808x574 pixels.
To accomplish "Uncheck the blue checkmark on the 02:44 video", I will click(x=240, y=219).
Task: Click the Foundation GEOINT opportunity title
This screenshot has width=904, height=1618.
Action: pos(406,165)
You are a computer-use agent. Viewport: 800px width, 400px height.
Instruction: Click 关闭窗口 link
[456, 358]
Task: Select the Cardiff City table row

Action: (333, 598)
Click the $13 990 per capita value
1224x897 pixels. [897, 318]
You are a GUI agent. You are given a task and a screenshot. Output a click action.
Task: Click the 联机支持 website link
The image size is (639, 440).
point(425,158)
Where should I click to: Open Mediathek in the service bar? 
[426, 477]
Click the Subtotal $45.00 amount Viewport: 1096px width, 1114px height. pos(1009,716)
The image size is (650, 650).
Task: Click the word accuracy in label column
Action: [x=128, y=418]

•••••

Where the word "agent" is present in a line of the listing, copy that line.

You are a computer-use agent. Viewport: 800px width, 400px height.
You are a GUI agent. You are given a task and a screenshot. Output a click action.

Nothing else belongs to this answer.